1. Captopril (25 mg) reduced plasma angiotensin II (ANG II) by 53% (P < 0·001) and mean brachial artery pressure (MBAP) by 18·7 mmHg (P < 0·001) within 75 min in 26 hypertensive patients. After 2 months (on 150–600 mg/day) MBAP had decreased by 27·1 mmHg (n = 18) with no further change of plasma ANG II. δMBAP was significantly related to control log plasma renin (PRA) and log ANG II in both conditions.
2. The acute depressor response to captopril was 11·2 mmHg greater (P < 0·001) than δMBAP during saralasin infusion (n = 12).

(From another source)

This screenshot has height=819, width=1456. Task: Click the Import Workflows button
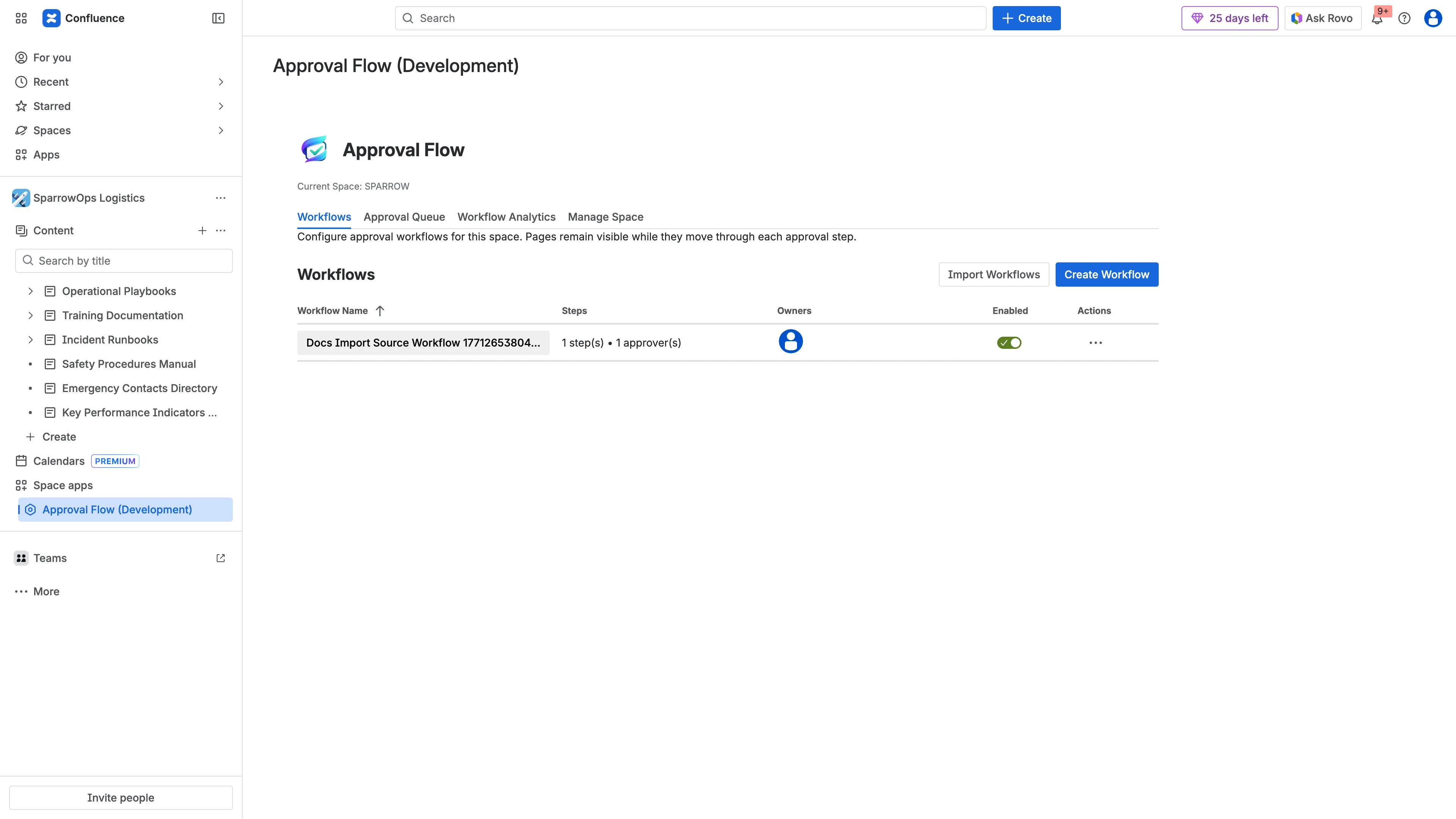tap(993, 274)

3. Heart rate slightly increased after acute administration of captopril (+ 3·3 beats/min; P < 0·005), but cardiac output was not significantly affected; systemic vascular resistance decreased by 10% (P < 0·01) with unchanged pulmonary vascular resistance.

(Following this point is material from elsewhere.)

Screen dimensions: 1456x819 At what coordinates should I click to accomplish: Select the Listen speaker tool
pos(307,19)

4. During chronic administration, oxygen consumption, cardiac output and stroke volume increased by 15% (P < 0·01), with unchanged heart rate; systemic vascular resistance had dropped by 30% (P < 0·001).
5. Plasma ANG II and plasma aldosterone decreased, and PRA and ANG I increased acutely, with no further changes during chronic treatment.